“We can’t beat this kind of thing. We make a film like that maybe once in a decade. We haven’t got the actors.”
— Frank Capra, upon watching a captured print of the Japanese war film Chocolate and the Soldier
“Watching Fantasia made me suspect that we were going to lose the war. These guys looked like trouble, I thought.”
— Ozu Yasujirô, after seeing a captured print in Singapore
This course will explore the relationship of WWIIs Pacific Theater to moving image media in two movements. First, a comparative history of Hollywood and Japanese filmmaking during the war explores issues of race, nationality, propaganda, and violence. The second half of the course continues to analyze these problems by turning to post-1945 attempts to remember, critique and commemorate (or forget) WWII in media as disparate as television, video art, and the Internet.

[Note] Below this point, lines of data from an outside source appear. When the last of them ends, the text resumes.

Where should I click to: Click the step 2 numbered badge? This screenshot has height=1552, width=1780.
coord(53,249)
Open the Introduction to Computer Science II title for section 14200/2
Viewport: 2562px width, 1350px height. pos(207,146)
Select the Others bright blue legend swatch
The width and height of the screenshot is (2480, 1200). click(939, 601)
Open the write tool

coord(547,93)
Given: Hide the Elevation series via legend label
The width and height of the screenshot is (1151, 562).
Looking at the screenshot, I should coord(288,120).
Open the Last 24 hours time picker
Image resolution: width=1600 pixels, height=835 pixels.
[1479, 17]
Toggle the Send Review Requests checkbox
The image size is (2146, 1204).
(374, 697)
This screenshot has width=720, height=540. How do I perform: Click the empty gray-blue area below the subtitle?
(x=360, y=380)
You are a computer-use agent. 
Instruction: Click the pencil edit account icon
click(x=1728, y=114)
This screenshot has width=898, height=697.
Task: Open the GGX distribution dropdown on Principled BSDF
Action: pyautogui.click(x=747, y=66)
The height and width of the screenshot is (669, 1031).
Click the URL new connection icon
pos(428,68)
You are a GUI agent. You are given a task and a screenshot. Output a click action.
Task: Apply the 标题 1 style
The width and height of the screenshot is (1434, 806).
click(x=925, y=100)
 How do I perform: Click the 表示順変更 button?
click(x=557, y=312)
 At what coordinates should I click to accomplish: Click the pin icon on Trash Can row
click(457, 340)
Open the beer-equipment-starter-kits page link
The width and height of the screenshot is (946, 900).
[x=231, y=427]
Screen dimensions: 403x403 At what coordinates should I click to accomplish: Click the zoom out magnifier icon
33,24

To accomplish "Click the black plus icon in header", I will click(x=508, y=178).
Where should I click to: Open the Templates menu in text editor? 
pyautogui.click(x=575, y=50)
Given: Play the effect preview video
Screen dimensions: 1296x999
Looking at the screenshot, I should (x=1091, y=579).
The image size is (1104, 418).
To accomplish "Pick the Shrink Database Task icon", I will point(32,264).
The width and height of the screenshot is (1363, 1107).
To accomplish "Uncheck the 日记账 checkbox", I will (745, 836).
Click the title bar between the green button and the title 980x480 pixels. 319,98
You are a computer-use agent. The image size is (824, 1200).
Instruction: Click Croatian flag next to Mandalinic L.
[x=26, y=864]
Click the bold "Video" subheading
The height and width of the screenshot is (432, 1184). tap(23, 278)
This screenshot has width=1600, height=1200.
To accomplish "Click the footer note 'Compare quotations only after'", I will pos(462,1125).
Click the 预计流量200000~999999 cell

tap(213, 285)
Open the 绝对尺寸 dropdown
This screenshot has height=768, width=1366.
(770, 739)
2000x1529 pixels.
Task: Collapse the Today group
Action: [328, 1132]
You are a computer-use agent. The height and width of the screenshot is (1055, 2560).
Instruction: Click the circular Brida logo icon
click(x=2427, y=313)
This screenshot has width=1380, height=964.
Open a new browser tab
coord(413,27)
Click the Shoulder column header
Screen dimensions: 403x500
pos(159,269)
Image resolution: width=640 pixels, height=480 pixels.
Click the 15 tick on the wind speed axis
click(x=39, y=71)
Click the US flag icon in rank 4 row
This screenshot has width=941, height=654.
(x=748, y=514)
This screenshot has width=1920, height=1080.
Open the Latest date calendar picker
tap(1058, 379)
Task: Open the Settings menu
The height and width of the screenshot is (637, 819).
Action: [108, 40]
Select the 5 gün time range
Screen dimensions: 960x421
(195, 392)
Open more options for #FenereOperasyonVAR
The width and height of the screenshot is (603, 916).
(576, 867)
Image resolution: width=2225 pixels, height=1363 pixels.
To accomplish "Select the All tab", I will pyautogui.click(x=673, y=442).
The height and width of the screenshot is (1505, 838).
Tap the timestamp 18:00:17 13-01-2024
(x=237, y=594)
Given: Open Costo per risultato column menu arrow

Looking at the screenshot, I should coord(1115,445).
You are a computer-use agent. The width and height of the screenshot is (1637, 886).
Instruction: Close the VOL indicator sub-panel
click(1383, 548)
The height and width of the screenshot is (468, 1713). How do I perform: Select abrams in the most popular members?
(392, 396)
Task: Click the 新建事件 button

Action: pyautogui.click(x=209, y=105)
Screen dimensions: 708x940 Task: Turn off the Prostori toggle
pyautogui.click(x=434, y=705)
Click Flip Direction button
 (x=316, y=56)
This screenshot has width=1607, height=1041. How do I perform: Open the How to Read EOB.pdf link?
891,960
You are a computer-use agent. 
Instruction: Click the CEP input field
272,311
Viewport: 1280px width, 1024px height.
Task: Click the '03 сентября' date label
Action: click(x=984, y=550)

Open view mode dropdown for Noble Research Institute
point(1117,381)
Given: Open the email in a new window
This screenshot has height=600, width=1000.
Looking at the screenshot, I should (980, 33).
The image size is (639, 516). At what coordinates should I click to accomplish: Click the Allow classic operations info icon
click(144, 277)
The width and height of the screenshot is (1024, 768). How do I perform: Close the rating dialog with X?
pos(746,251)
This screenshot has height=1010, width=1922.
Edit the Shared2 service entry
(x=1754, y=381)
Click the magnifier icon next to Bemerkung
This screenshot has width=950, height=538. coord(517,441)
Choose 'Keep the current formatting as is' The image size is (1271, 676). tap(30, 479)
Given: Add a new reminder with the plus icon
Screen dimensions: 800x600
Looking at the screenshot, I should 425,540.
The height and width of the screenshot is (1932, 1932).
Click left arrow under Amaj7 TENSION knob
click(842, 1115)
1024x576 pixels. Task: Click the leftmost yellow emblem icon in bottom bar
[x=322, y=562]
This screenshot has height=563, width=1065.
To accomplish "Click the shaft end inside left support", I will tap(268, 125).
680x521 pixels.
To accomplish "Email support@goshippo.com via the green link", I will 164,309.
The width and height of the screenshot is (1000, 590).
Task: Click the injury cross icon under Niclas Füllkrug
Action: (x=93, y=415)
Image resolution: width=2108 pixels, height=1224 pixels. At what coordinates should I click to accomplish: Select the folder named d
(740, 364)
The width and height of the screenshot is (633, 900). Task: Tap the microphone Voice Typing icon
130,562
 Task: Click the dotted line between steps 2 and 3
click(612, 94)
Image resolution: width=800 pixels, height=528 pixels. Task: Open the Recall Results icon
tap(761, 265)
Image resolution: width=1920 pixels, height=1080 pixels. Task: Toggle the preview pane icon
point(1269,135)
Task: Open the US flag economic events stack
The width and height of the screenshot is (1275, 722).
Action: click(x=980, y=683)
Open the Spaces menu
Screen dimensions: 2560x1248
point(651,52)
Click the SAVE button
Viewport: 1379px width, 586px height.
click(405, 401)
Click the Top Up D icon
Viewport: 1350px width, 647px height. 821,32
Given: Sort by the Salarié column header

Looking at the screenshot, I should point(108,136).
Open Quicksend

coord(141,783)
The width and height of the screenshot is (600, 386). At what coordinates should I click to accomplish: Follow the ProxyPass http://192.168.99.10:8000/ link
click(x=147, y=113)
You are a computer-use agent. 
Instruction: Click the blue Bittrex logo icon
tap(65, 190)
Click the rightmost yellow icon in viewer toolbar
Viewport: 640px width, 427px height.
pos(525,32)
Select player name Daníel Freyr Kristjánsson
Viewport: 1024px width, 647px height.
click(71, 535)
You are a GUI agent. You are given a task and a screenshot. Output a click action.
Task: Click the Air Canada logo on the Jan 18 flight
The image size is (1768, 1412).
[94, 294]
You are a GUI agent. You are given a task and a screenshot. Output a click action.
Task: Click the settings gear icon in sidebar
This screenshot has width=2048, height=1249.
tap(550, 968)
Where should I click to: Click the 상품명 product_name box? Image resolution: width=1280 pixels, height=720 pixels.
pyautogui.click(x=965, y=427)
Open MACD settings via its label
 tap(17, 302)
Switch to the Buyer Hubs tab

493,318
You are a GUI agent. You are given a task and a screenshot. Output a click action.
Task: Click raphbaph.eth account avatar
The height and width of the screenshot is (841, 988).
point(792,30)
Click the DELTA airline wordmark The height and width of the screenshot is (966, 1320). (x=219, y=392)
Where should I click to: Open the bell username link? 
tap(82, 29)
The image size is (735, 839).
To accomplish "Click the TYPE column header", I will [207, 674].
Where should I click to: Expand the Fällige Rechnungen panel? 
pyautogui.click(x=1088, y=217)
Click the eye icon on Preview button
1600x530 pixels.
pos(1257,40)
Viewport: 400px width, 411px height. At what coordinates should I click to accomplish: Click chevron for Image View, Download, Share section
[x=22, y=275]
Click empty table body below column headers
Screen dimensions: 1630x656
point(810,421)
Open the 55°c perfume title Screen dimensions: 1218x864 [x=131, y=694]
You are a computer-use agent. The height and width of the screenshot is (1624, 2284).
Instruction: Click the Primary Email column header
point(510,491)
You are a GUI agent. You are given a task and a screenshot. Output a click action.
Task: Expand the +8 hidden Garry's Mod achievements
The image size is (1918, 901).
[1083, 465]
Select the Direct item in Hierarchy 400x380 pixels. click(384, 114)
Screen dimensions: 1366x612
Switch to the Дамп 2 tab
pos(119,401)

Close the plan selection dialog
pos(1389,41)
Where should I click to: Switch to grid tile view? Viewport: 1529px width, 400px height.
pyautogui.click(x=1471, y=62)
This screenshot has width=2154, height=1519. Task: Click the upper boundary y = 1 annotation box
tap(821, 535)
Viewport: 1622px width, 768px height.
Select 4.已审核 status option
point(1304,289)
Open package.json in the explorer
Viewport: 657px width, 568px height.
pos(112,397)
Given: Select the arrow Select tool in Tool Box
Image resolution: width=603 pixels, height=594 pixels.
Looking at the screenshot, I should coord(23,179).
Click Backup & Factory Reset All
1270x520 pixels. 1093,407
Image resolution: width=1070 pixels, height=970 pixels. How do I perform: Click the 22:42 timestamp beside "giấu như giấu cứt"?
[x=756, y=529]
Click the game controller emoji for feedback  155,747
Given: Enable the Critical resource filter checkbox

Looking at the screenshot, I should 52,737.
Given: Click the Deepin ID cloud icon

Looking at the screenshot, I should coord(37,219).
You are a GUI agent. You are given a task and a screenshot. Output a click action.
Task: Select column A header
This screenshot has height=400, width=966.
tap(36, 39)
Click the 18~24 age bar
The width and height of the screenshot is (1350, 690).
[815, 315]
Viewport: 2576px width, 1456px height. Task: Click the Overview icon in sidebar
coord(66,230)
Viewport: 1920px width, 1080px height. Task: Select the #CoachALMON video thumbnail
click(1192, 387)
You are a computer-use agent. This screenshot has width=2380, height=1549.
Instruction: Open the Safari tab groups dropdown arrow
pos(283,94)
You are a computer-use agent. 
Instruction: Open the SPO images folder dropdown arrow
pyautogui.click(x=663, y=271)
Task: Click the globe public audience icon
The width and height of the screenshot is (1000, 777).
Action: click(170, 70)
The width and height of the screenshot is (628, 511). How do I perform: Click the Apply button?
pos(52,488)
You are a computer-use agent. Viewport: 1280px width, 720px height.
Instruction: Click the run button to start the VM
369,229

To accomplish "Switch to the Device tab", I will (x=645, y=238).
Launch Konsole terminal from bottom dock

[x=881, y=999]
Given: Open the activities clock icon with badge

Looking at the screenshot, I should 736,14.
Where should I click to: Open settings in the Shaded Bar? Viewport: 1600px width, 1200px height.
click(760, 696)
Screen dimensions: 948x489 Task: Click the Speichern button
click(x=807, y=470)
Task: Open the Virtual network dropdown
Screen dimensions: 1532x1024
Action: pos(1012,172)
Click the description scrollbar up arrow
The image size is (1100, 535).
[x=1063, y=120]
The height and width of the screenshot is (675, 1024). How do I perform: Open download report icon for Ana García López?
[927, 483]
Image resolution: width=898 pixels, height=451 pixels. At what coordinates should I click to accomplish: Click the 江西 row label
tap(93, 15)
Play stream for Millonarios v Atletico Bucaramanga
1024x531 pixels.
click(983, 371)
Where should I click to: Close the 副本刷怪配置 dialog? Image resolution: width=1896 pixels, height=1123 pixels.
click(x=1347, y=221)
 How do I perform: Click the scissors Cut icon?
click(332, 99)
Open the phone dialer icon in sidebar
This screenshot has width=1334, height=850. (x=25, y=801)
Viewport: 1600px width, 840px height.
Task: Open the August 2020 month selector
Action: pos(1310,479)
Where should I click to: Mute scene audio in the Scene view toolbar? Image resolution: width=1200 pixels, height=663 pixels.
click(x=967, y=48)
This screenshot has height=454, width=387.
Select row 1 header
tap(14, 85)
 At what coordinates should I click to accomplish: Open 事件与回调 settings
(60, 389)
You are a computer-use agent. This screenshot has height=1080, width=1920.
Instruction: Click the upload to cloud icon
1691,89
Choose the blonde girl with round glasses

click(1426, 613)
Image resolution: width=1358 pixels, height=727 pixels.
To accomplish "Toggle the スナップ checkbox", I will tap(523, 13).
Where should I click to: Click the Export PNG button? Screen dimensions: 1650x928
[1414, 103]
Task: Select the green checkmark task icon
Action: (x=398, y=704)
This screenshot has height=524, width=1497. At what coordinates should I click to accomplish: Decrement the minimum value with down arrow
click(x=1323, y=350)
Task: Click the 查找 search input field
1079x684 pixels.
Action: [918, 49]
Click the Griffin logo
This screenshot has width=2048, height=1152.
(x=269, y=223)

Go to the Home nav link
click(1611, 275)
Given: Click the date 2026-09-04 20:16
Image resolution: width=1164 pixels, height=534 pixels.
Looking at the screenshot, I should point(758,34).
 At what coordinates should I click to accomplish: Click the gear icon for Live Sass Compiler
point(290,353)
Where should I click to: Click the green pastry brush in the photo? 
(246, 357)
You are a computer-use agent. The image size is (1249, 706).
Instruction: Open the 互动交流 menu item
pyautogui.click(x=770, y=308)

We will screen propaganda by Frank Capra, Kurosawa Akira, John Ford, Bruce Conner, Imamura Shohei and others to ask questions like:
- Do nations have their own, distinct languages of violence?
- Why did nations expend vast, precious resources on movies?
- What's Fordian about John Ford's Sex Hygiene?
- How many women does it take to build a B-29?
- Are stereotypes actually a mundane part of everyday life?
- What does a mushroom cloud mean?
- Is memory a form of history?
- What happens when racism and global warfare meet?
- What happened?
Intended Audience:
All students
Class Format:
There is an accompanying film screening section 003.